## [Activity]
Would you please repeat the data that follows, exactly as it reads?
===
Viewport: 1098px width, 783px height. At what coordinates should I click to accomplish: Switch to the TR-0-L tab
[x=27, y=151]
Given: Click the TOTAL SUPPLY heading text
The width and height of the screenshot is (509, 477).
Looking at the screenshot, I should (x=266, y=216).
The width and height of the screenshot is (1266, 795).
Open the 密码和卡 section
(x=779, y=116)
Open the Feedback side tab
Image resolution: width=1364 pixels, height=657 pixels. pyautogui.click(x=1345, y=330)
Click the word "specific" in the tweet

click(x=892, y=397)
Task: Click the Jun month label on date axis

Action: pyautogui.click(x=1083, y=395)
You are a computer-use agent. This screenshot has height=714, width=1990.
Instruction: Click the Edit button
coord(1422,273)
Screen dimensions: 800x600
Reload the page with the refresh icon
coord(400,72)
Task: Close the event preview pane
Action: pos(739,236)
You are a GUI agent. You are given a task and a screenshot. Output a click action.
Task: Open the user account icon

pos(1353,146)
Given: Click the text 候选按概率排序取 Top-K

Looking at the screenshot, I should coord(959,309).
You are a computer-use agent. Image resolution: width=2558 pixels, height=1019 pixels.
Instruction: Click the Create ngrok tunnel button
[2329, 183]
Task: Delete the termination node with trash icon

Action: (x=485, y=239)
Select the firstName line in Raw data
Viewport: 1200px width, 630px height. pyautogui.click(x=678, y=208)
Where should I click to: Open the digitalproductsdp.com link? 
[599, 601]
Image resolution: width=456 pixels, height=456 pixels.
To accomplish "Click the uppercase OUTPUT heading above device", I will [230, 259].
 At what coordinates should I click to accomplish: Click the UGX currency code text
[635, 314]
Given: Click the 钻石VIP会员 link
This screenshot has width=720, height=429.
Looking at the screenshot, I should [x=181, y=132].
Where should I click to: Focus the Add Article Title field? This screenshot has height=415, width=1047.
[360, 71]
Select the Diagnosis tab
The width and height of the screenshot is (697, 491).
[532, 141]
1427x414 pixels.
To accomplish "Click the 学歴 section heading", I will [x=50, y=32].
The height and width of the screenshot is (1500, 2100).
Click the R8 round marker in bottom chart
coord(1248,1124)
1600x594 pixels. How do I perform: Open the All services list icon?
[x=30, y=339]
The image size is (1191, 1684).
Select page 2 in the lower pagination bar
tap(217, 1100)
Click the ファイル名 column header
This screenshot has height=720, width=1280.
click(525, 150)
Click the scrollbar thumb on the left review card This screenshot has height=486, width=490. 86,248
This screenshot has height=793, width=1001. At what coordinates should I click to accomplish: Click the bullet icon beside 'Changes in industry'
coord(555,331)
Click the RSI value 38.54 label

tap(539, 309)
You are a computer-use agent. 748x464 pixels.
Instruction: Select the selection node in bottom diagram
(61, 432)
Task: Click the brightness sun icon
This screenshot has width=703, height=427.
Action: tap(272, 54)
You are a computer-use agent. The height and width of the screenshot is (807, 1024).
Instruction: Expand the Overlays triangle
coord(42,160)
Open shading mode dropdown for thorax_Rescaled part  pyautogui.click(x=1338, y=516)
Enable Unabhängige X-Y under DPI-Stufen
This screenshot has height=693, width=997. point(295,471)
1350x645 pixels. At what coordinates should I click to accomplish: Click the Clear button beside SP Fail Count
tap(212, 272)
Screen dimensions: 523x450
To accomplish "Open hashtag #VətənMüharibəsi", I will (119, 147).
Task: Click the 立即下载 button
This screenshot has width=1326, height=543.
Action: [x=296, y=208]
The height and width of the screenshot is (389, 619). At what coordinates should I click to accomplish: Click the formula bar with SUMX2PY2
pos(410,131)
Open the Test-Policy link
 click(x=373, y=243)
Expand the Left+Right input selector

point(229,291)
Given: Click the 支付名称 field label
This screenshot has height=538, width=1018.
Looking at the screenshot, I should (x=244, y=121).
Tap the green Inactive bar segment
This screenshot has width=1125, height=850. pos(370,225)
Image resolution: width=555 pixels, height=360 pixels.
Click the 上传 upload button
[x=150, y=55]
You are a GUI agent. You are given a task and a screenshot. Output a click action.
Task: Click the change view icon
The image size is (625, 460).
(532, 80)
===
## [Output for this task]
Viewport: 1098px width, 783px height. At what coordinates should I click to accomplish: Switch to the TR-0-L tab
[x=27, y=151]
Given: Click the TOTAL SUPPLY heading text
The width and height of the screenshot is (509, 477).
Looking at the screenshot, I should (x=266, y=216).
The width and height of the screenshot is (1266, 795).
Open the 密码和卡 section
(x=779, y=116)
Open the Feedback side tab
Image resolution: width=1364 pixels, height=657 pixels. pyautogui.click(x=1345, y=330)
Click the word "specific" in the tweet

click(x=892, y=397)
Task: Click the Jun month label on date axis

Action: pyautogui.click(x=1083, y=395)
You are a computer-use agent. This screenshot has height=714, width=1990.
Instruction: Click the Edit button
coord(1422,273)
Screen dimensions: 800x600
Reload the page with the refresh icon
coord(400,72)
Task: Close the event preview pane
Action: pos(739,236)
You are a GUI agent. You are given a task and a screenshot. Output a click action.
Task: Open the user account icon

pos(1353,146)
Given: Click the text 候选按概率排序取 Top-K

Looking at the screenshot, I should coord(959,309).
You are a computer-use agent. Image resolution: width=2558 pixels, height=1019 pixels.
Instruction: Click the Create ngrok tunnel button
[2329, 183]
Task: Delete the termination node with trash icon

Action: (x=485, y=239)
Select the firstName line in Raw data
Viewport: 1200px width, 630px height. pyautogui.click(x=678, y=208)
Where should I click to: Open the digitalproductsdp.com link? 
[599, 601]
Image resolution: width=456 pixels, height=456 pixels.
To accomplish "Click the uppercase OUTPUT heading above device", I will [230, 259].
 At what coordinates should I click to accomplish: Click the UGX currency code text
[635, 314]
Given: Click the 钻石VIP会员 link
This screenshot has width=720, height=429.
Looking at the screenshot, I should [x=181, y=132].
Where should I click to: Focus the Add Article Title field? This screenshot has height=415, width=1047.
[360, 71]
Select the Diagnosis tab
The width and height of the screenshot is (697, 491).
[532, 141]
1427x414 pixels.
To accomplish "Click the 学歴 section heading", I will [x=50, y=32].
The height and width of the screenshot is (1500, 2100).
Click the R8 round marker in bottom chart
coord(1248,1124)
1600x594 pixels. How do I perform: Open the All services list icon?
[x=30, y=339]
The image size is (1191, 1684).
Select page 2 in the lower pagination bar
tap(217, 1100)
Click the ファイル名 column header
This screenshot has height=720, width=1280.
click(525, 150)
Click the scrollbar thumb on the left review card This screenshot has height=486, width=490. 86,248
This screenshot has height=793, width=1001. At what coordinates should I click to accomplish: Click the bullet icon beside 'Changes in industry'
coord(555,331)
Click the RSI value 38.54 label

tap(539, 309)
You are a computer-use agent. 748x464 pixels.
Instruction: Select the selection node in bottom diagram
(61, 432)
Task: Click the brightness sun icon
This screenshot has width=703, height=427.
Action: tap(272, 54)
You are a computer-use agent. The height and width of the screenshot is (807, 1024).
Instruction: Expand the Overlays triangle
coord(42,160)
Open shading mode dropdown for thorax_Rescaled part  pyautogui.click(x=1338, y=516)
Enable Unabhängige X-Y under DPI-Stufen
This screenshot has height=693, width=997. point(295,471)
1350x645 pixels. At what coordinates should I click to accomplish: Click the Clear button beside SP Fail Count
tap(212, 272)
Screen dimensions: 523x450
To accomplish "Open hashtag #VətənMüharibəsi", I will (119, 147).
Task: Click the 立即下载 button
This screenshot has width=1326, height=543.
Action: [x=296, y=208]
The height and width of the screenshot is (389, 619). At what coordinates should I click to accomplish: Click the formula bar with SUMX2PY2
pos(410,131)
Open the Test-Policy link
 click(x=373, y=243)
Expand the Left+Right input selector

point(229,291)
Given: Click the 支付名称 field label
This screenshot has height=538, width=1018.
Looking at the screenshot, I should (x=244, y=121).
Tap the green Inactive bar segment
This screenshot has width=1125, height=850. pos(370,225)
Image resolution: width=555 pixels, height=360 pixels.
Click the 上传 upload button
[x=150, y=55]
You are a GUI agent. You are given a task and a screenshot. Output a click action.
Task: Click the change view icon
The image size is (625, 460).
(532, 80)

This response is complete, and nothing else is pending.